The bank thus became a high profile gear in the financial services cross-selling machine envisioned by Citigroup’s creators. Nevertheless, this banking behemoth has been strangely absent from the public’s view. With its new ad campaign, Citibank seems to be trying to change all that.

Citibank has hired a new advertising agency to come up with a series of ads and TV commercials. But strangely, the ads portray a less than congruous image for a bank that is held in such high regard.

One of the first commercials of the “new Citibank” ran during recent National Football League playoff games. It featured a musician playing a mouth organ and appeared to have been filmed with a hand-held camcorder — like something out of the popular low-budget horror movie “The Blair Witch Project.”

The caption? “Nobody has ever written a song about a stock market index. Live richly.”

The ad pinpoints the dilemma in selling financial services in post-stock market bubble America. People are disillusioned with financial markets. Wall Street has dominated the headlines for more than five years. CNBC, the TV channel that covered the stock market for the masses, was always on in all sorts of strange venues, from airports to sports clubs and singles’ bars.

But the stock market, which was meant to make all Americans rich, has proved to be a bit of fool’s gold. It made people feel wealthy for a time, encouraging consumers to spend money with wild abandon, and then promptly turned huge paper profits into real losses. The average American household is now saddled with $10,000 in credit card debt even as companies have started laying off staffs by the thousand.

When people become poor, it is the best time to complain about the evils of materialism and filthy lucre. And this is the vein which Citibank commercials are trying to tap into. Downtown Manhattan has been plastered with ads harping on this theme:

“People make money. Not the other way around.”

“Don’t wait until somebody says ‘Your money or your life’ to remember that they are two different things.”

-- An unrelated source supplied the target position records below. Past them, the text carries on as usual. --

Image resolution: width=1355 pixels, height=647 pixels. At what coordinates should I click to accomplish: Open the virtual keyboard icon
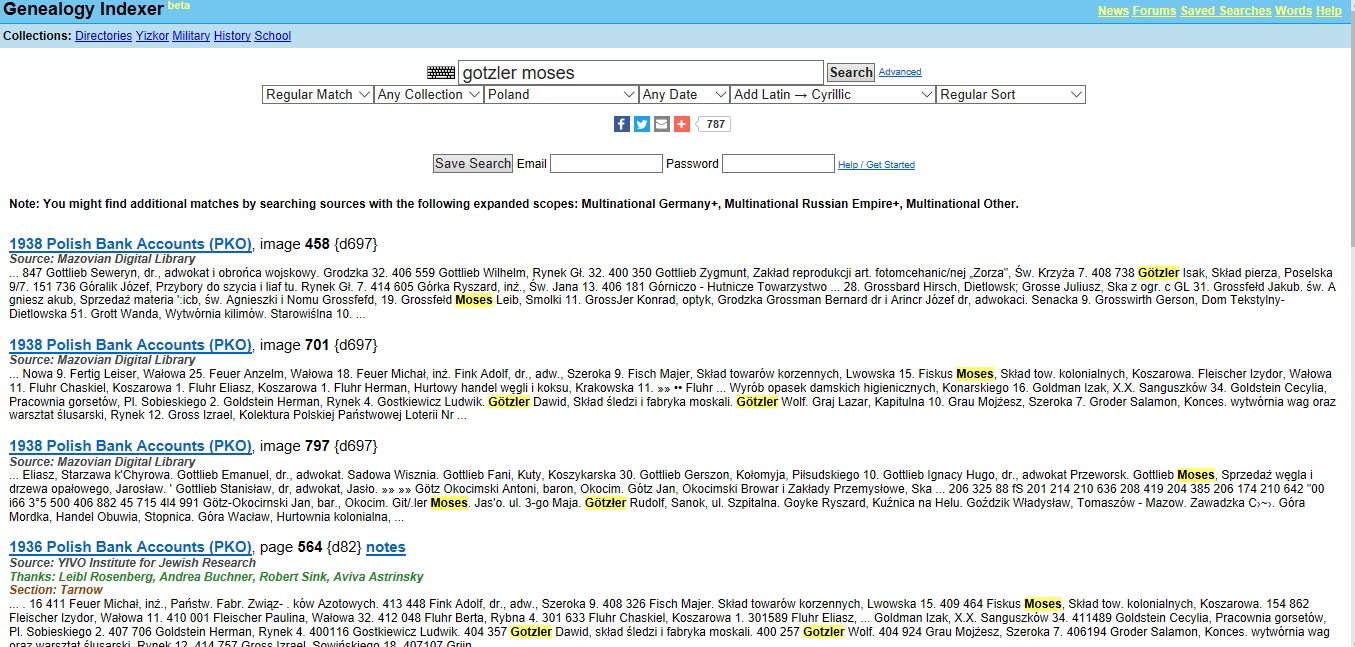(441, 73)
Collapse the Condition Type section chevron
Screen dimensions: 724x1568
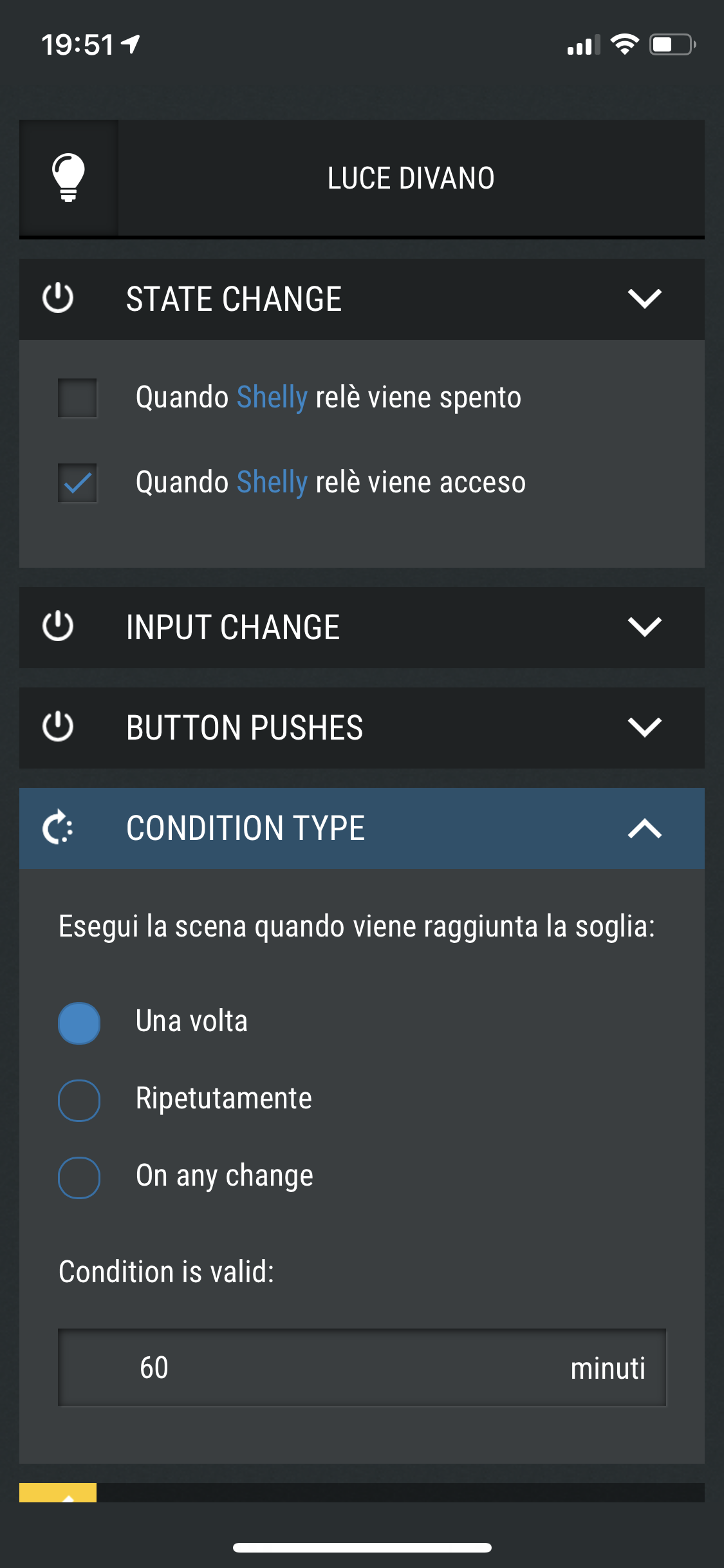tap(645, 828)
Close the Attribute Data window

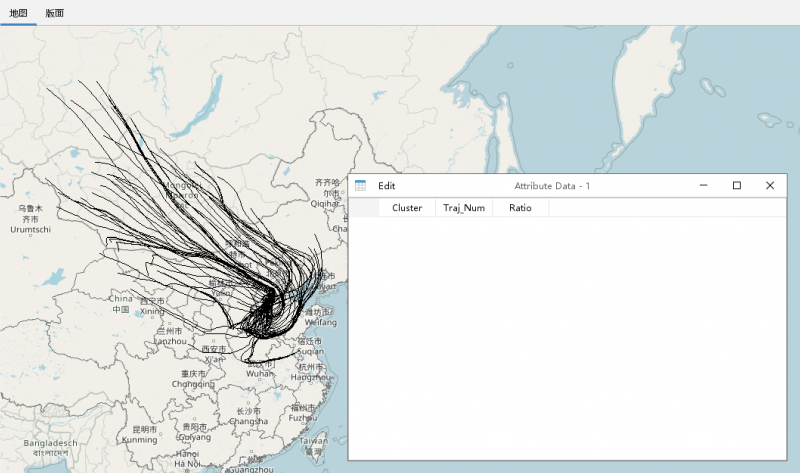770,186
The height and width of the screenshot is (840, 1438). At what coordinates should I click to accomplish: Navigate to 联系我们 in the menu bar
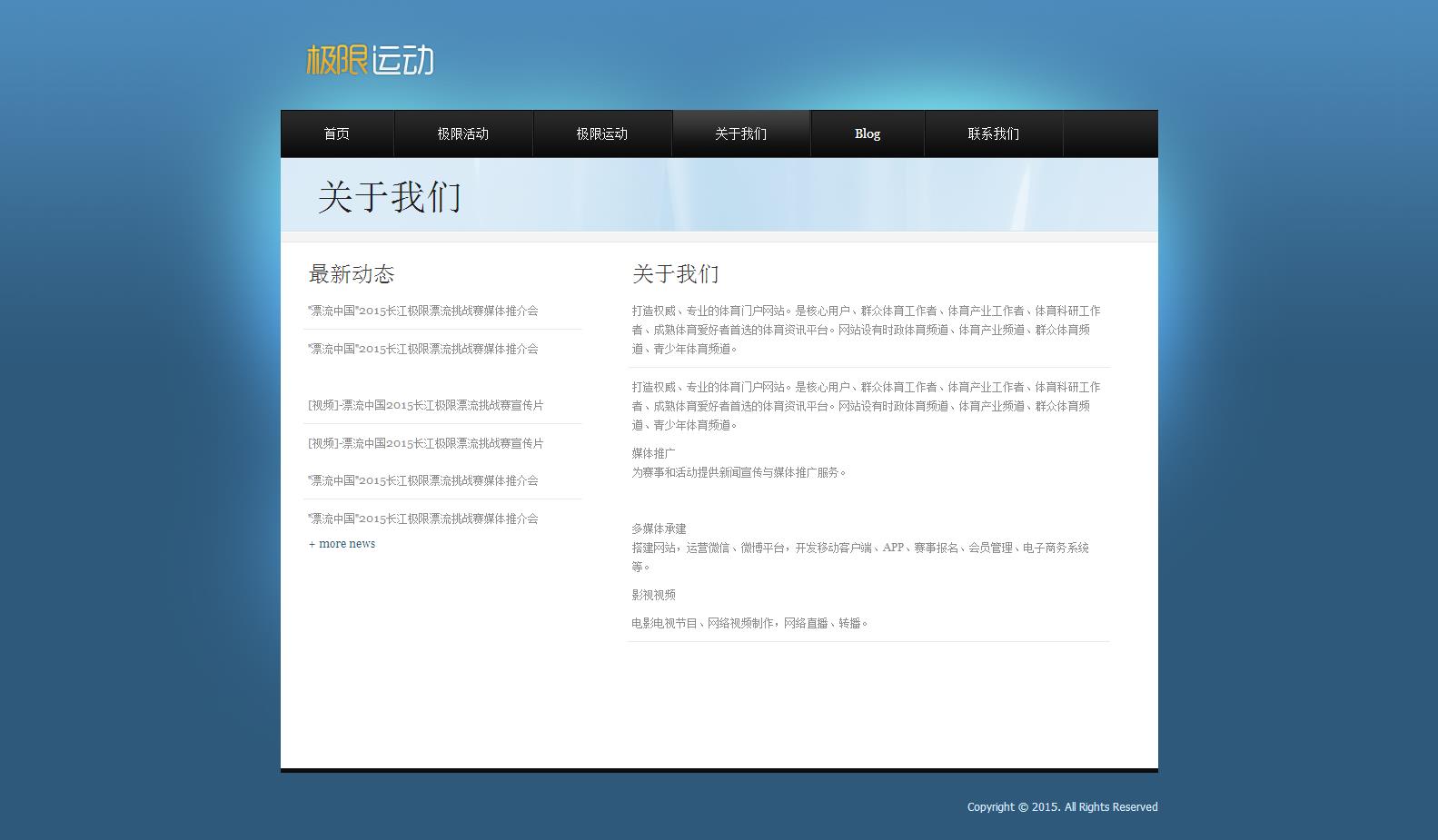click(x=994, y=133)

“The one who dies with the most toys is still dead.”

Billboards displaying Citibank’s implicit criticism of the overly ambitious can even be found in some of New York’s poorest boroughs. “The bank for the upwardly normal”, proclaims a billboard in a poor, mostly Hispanic section of the Bronx.

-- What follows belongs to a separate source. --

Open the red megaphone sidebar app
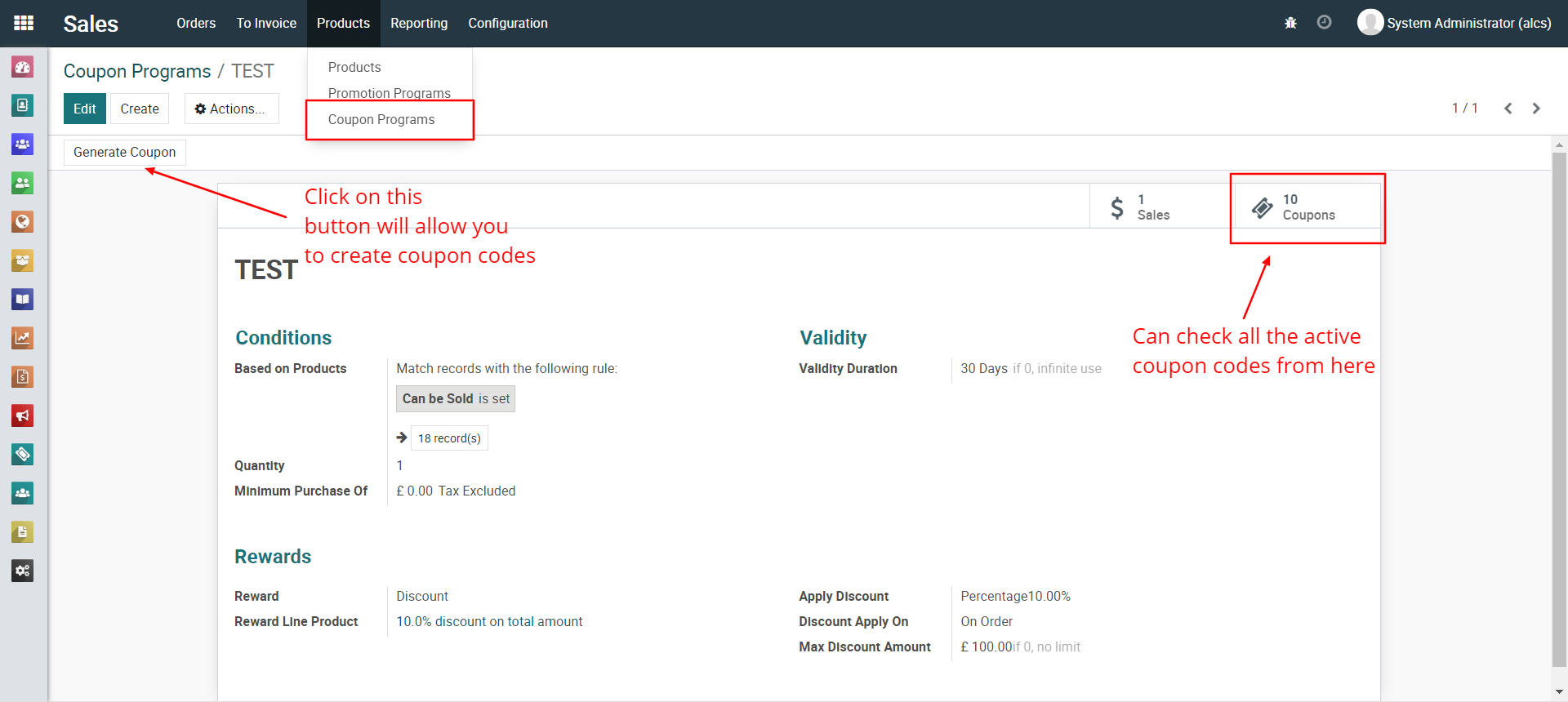The image size is (1568, 702). click(x=23, y=415)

In addition to street ads and TV commercials, Citibank ads have been running in selected fashionable magazines. Like Vanity Fair, the magazine for the unabashedly wealthy — or at least those who admire them. The Citibank ad is buried among dozens of pages of top designer ads for Gucci, Dolce & Gabbana and Versace.

The ad is amusing, given the context. It shows a wholesome yuppie couple unloading a trunkful of fancy shopping bags from a yellow cab. “Just because you can doesn’t mean you should,” declares the caption, offering “Credit cards with features you need to find balance and spend wisely.”

Of course, the idea that banking is too staid is probably as old as banking itself. Older generations of Americans who grew up on the Walt Disney classic, “Mary Poppins,” know that bankers need to go fly a kite to loosen up. What is new is that it is no longer Hollywood, or Bohemian artists, who are poking fun at banking. It is Citibank, the largest U.S. bank, that is leading the way.

“You can skip your morning coffee for a year and make an extra mortgage payment,” proclaims another of Citibank’s ads. “But you will be grumpy.”

The strategy is not without risk. Citibank is now part of a conglomerate that includes Solomon Smith Barney, a bulge-bracket investment bank — and insurance underwriter Travelers. In fact, Travelers’ trademark red umbrella has become part of Citibank’s corporate logo, brightly adorning its new ads.

Will Americans who want to live richly all huddle together under that umbrella on a rainy day?